Aged care is a national shame, not a political football
IF A war started tomorrow and Australia was under attack, would we be playing party politics?
Most likely, we'd unite. Hands would be held and we'd put aside our differences and get down to business.
That's exactly the approach needed in aged care.
I am not someone opposed to party politics, in fact I believe good people should get involved in politics because the more good people who get involved in leading the way on whatever side, the better.
In addition to being a journalist I am a student of international relations and I believe party politics is healthy - it keeps people accountable and it's part of our democratic system.
But there are times when we need to join forces and fix what needs fixing and when you think about it, in Australia, our political spheres are really not that different in their core tenets.
No federal government has so far managed to nut out a formula capable of making sure the entire aged care system is running at an optimal level.
The problem is, elderly people are being consumed by an industry that isn't working.
Whether a royal commission, ratios or existing systems are the best solution I can't speculate, but one thing needs to be acknowledged and that is that whatever it is, wherever it lies, and for whatever reason, there is a problem.
As a journalist I've heard horror stories, and they're not all stories I can legally recount. They're stories that shock me. They're stories that lead me to question how these things are happening in a civilised, developed country.

────────────────────────────────────────

ACTIVITY LIST:
1: In the aged care piece, swap "party politics" for "partisan politics" and write out the section starting with "That's exactly the" and going on through "an optimal level.".
2: Write the next part of the opinion piece on aged care, picking up after its final sentence.

RECORDED INFORMATION:
────────────────────────────────────────

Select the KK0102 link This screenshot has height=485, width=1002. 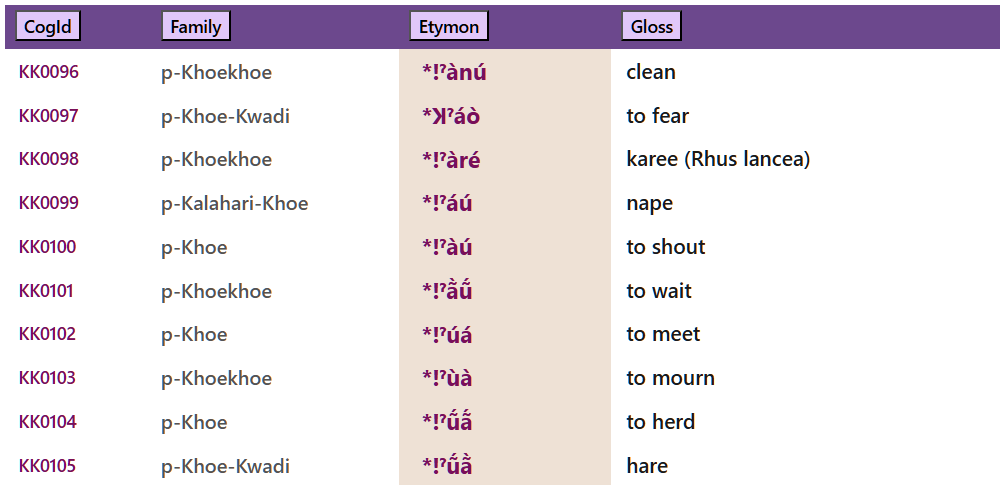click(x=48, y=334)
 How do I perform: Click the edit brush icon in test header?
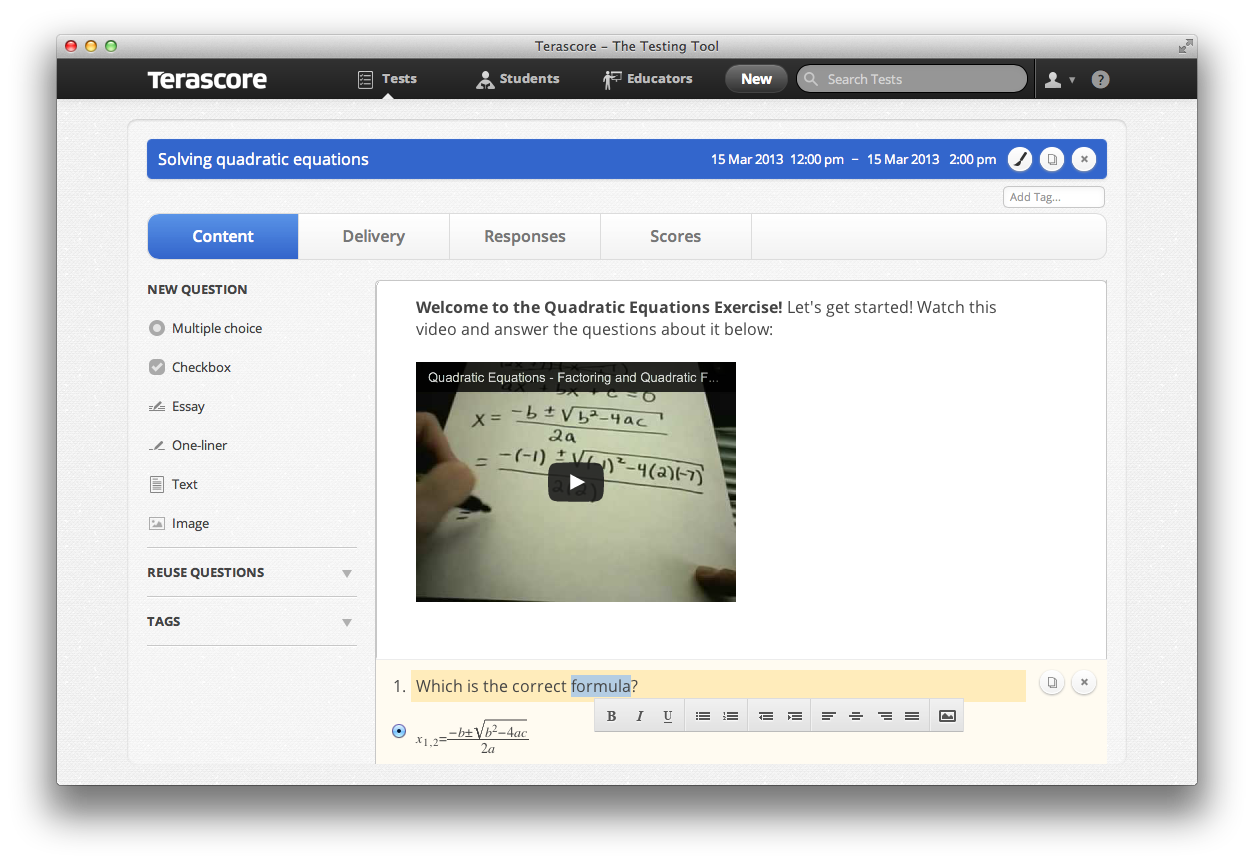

────────────────────────────────────────

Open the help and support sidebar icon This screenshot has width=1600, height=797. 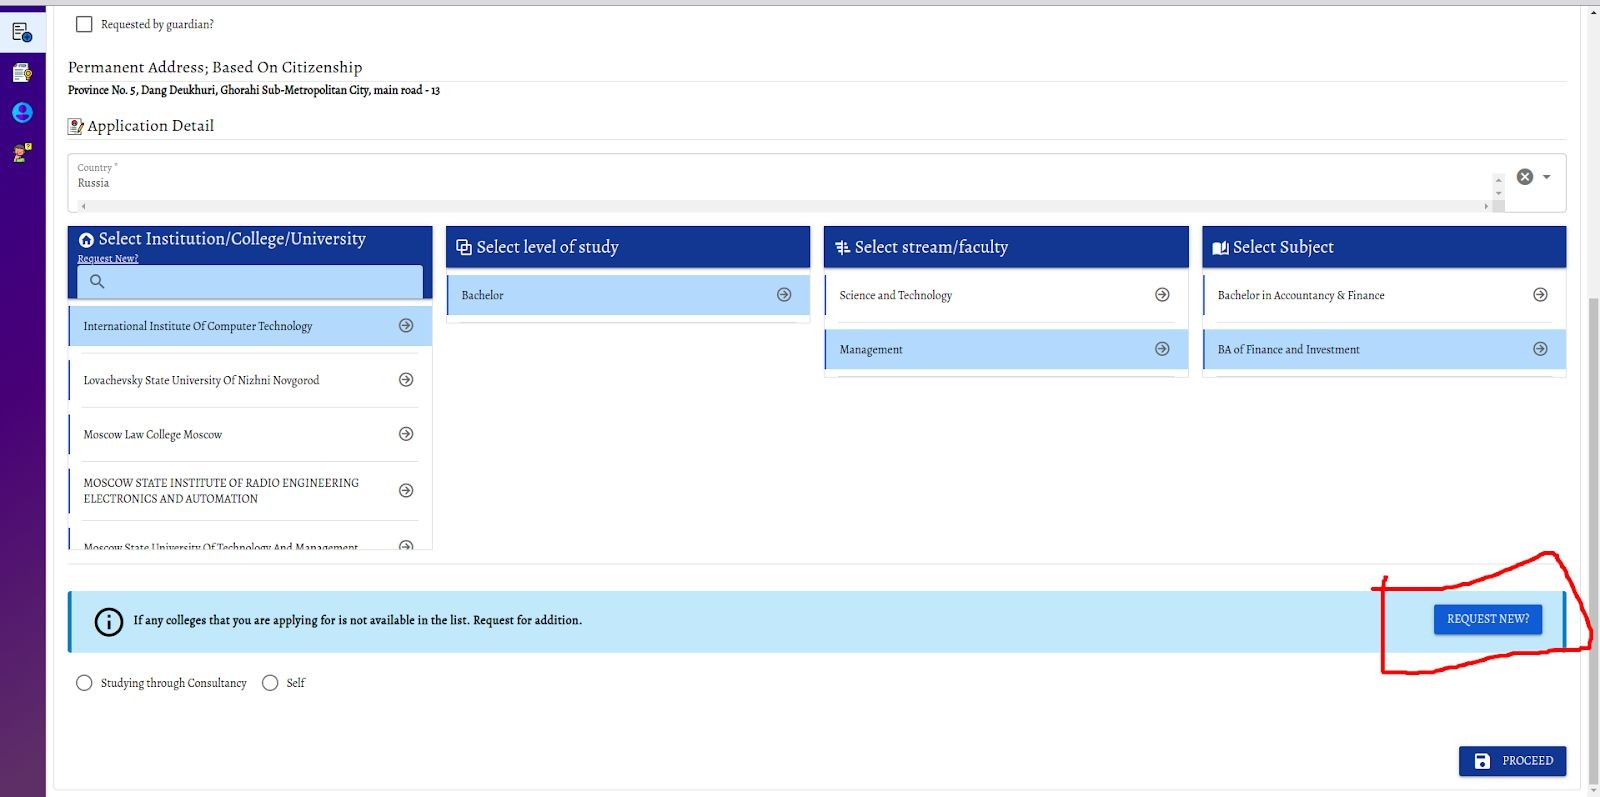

────────────────────────────────────────

ACTIVITY ANSWERS:
1:
That's exactly the approach needed in aged care.
I am not someone opposed to partisan politics, in fact I believe good people should get involved in politics because the more good people who get involved in leading the way on whatever side, the better.
In addition to being a journalist I am a student of international relations and I believe partisan politics is healthy - it keeps people accountable and it's part of our democratic system.
But there are times when we need to join forces and fix what needs fixing and when you think about it, in Australia, our political spheres are really not that different in their core tenets.
No federal government has so far managed to nut out a formula capable of making sure the entire aged care system is running at an optimal level.

2:
As a reporter I've seen destruction and suffering but the first time in my career I have been brought to tears was listening to a tale of shocking neglect in an aged care home.
The elderly are defenceless.
I know neighbours, community members and everyday people who have told their stories of elderly relatives' suffering.
I like to make the point that if our system was adequate, we wouldn't be hearing horror story after horror story. We'd be hearing one or two, not a multitude.
We don't hear story after story about abuse in day care centres. Why? Because while there are some cases of neglect, for the most part, systems are working.
And can you imagine if a day care centre put one worker in charge of 42 babies? Or if a baby had a stroke and staff waited hours to call for help? Would that be cause for an outcry? Quite rightfully, yes.
So why isn't it enough for our elderly?
Everything we do - everything we are, everything we spend our life becoming, boils down to our final days.
For some of us, we'll die suddenly or in hospital or in our sleep.
But for others, that death will come within an aged care home.
With adequate care, those walls can be reassuring, but without, we're dooming our elderly to a heartbreaking and sometimes physically painful death.
I quote the Universal Declaration of Human Rights in saying "recognition of the inherent dignity and of the equal and inalienable rights of all members of the human family is the foundation of freedom, justice and peace in the world”.
If we can lead the world in myriad ways but can't lead our elderly through their final years with dignity we have a problem.
We have a battle on our hands and this is not time to bicker.
Let's bicker over railways, let's bicker over power prices, let's bicker over employment, education and legislation and business, let's bicker over the lot of it, but let's not bicker over the fact that hearts are breaking because of flaws in our aged care system.
It is time for unison, and time for differences to be put aside because parents, grandparents and loved ones belong to us all.
We are, essentially, elderly people who just haven't aged yet.
It's time we all sat down, remembered our humanity, and worked together to fix what has become a national shame.